* DIRECTIONS: Give back every line of the data exactly. Pictures are not part of the copy.

* TASK INPUT:
+ + +

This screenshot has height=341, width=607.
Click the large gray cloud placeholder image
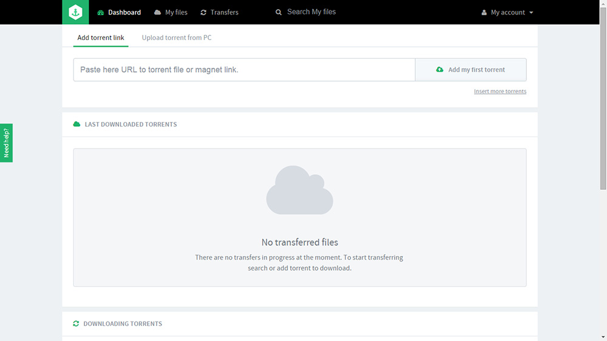[300, 190]
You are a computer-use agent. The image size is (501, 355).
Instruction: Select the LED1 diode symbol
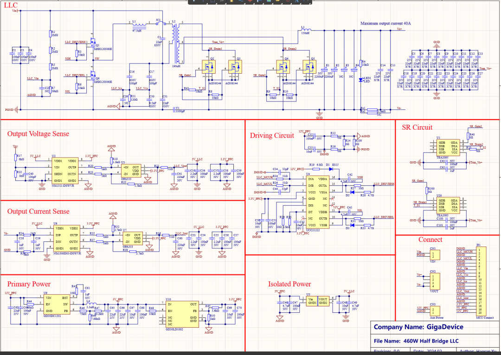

+ + +

* SOLUTION FOR THIS PROBLEM:
This screenshot has height=341, width=607.
Click the large gray cloud placeholder image
[300, 190]
You are a computer-use agent. The image size is (501, 355).
Instruction: Select the LED1 diode symbol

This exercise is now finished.